If Congressmen will be true to their Congress call in respect of *Khadi* they will carry out the instructions of the A. I.S.A. issued from time to time as to the part they can play in Khadi planning. Only a few broad rules can be laid down here:
1. Every family with a plot of ground can grow cotton at least for family use. Cotton growing is an easy process. In Bihar the cultivators were by law compelled to grow indigo on 3/20 of their cultivable land. This was in the interest of the foreign indigo planter. Why cannot we grow cotton voluntarily for the nation on a certain portion of our land? The reader will note that decentralization commences from the beginning of the *Khadi* processes. Today cotton crop is centralized and has to be sent to distant parts of India. Before the war it used to be sent principally to Britain and Japan. It was and still is a money crop and, therefore, subject to the fluctuations of the market. Under the Khadi scheme cotton growing becomes free from this uncertainty and gamble. The grower grows what he needs. The farmer needs to know that his first business is to grow for his own needs. When he does that, he will reduce the chance of a low market ruining him.
2. Every spinner would buy--if he has not his own enough cotton for ginning, which he can easily do without the hand-ginning roller frame. He can gin his own portion with a board and an iron rolling pin. Where this is considered impracticable, hand-ginned cotton should be bought and carded. Carding for self can be done well on a tiny bow without much effort. The greater the decentralization of labour, the simpler and cheaper the tools. The slivers made, the process of spinning commences. I strongly recommend the *dhanush takli*. I have used it frequently. My speed on it is almost the same as on the wheel. I draw a finer thread and the strength and evenness of the yarn are greater on the *dhanush takli* than on the wheel. This may not, however, hold good for all. My emphasis on the *dhanush takli* is based on the fact that it is more easily made, is cheaper than and does not require frequent repairs like the wheel. Unless one knows how to make the two mals and to adjust them when they slip or to put the wheel right when it refuses to work, the wheel has often to lie idle. Moreover, if the millions take to spinning at once, as they well may have to, the *dhanush takli* being the instrument most easily made and handled, is the only tool that can meet the demand. It is more easily made even than the simple *takli*. The best, easiest and cheapest way is to make it oneself. Indeed one ought to learn how to handle and make simple tools. Imagine the unifying and educative effect of the whole nation simultaneously taking part in the process up to spinning! Consider the leveling effect of the bond of common labour between the rich and the goer!

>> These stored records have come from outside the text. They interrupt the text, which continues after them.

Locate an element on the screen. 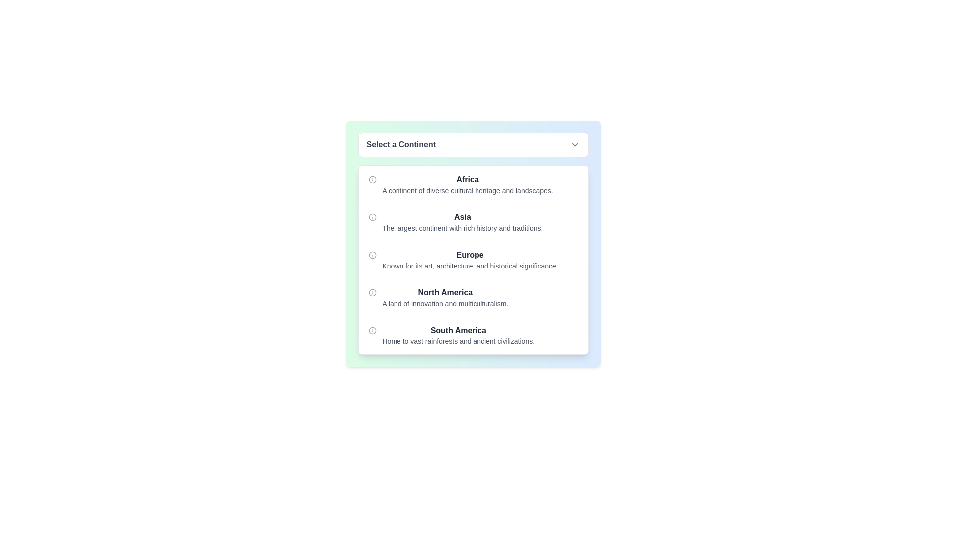  the central circular graphic of the 'Asia' icon which complements the label in a vertical list of options is located at coordinates (371, 217).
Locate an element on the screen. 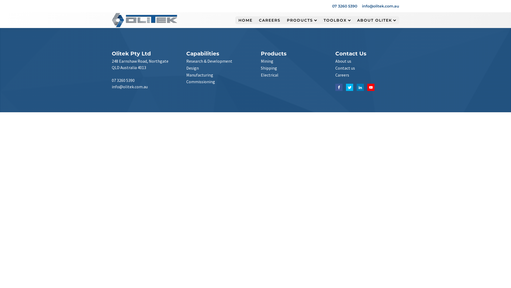 The height and width of the screenshot is (288, 511). 'Careers' is located at coordinates (343, 75).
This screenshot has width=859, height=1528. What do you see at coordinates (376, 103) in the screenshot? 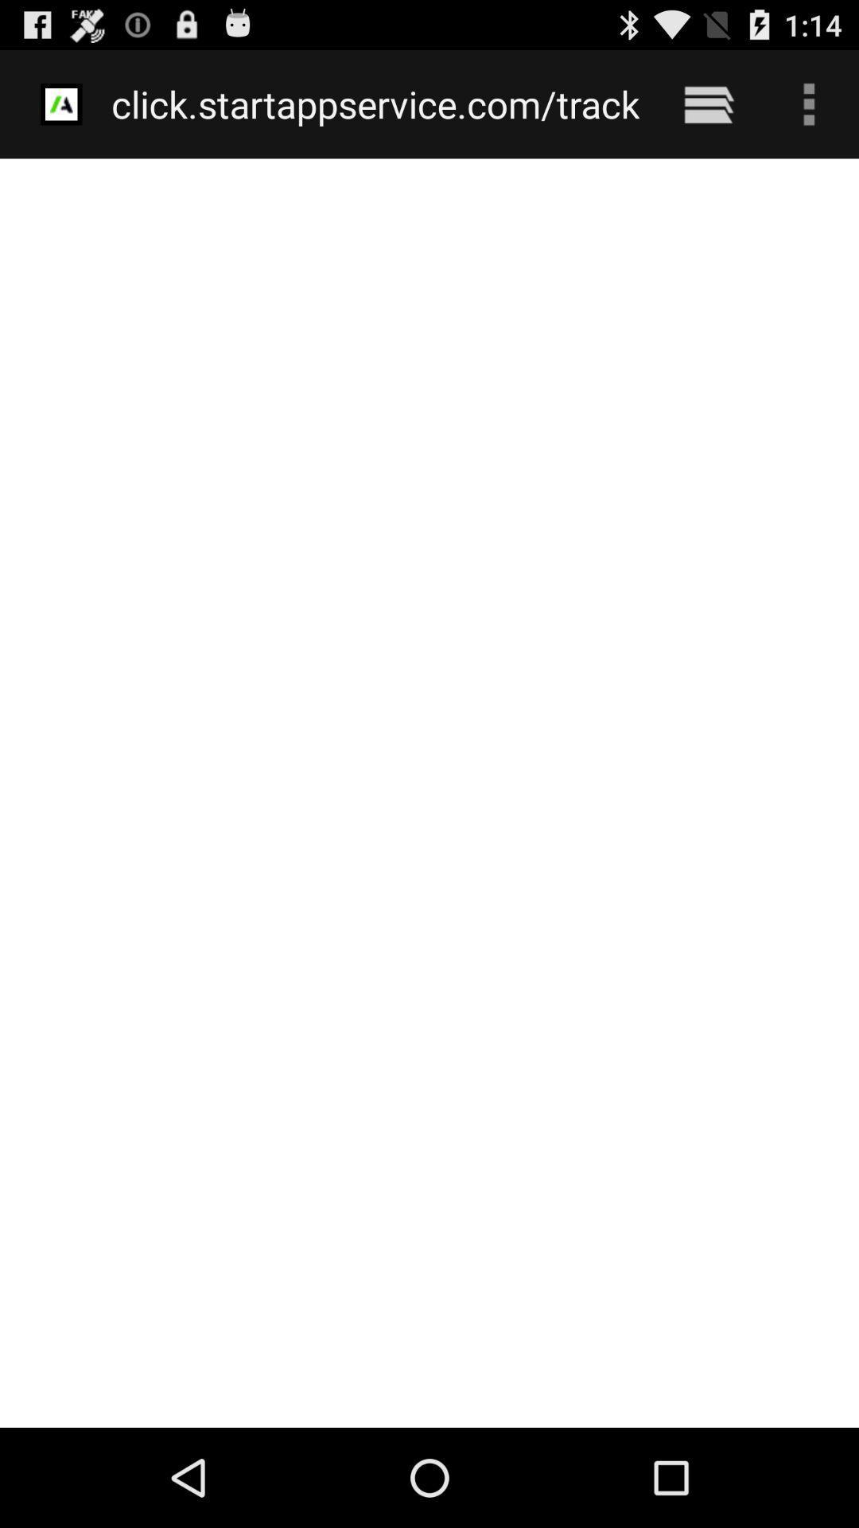
I see `the click startappservice com at the top` at bounding box center [376, 103].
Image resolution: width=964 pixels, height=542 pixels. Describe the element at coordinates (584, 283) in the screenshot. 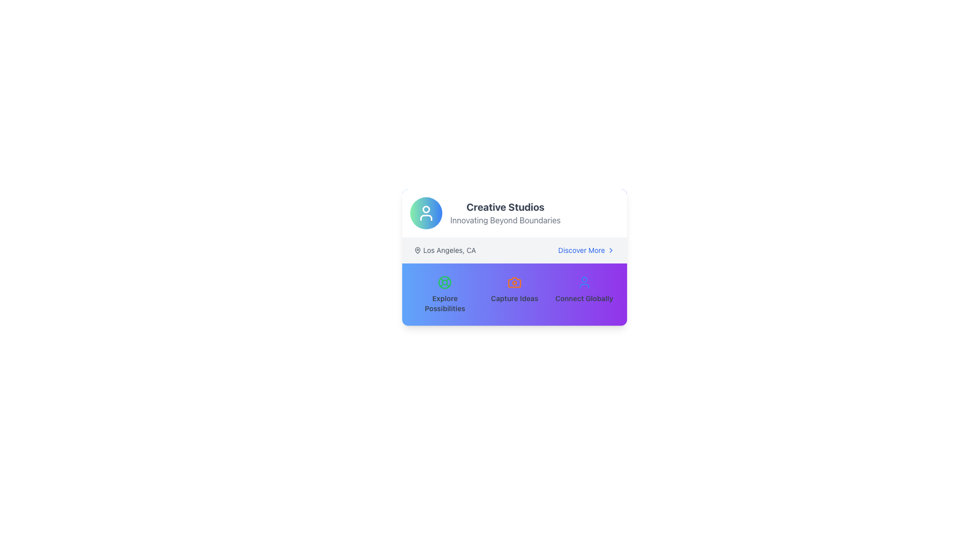

I see `the user avatar icon, which is outlined in blue and located on a purple rectangular background, positioned as the third icon from the left at the bottom section of the central card` at that location.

Yarn thus produced may be used in three ways: by presenting it to the A.I.S.A. for the sake of the poor, by having it woven for personal use, or by getting as much *Khadi* for it as it can buy. It is clear enough that the finer and better the yarn the greater will be its virtue. If Congressmen will put their heart into the work, they will make improvements in the tools and make many discoveries. In our country there has been a divorce between labour and intelligence, The result has been stagnation. If there is an indissoluble marriage between the two, and that in the manner here suggested, the resultant good will be inestimable.
In this scheme of nation-wide spinning as a sacrifice, I do not expect the average man or woman to give more than one hour daily to this work.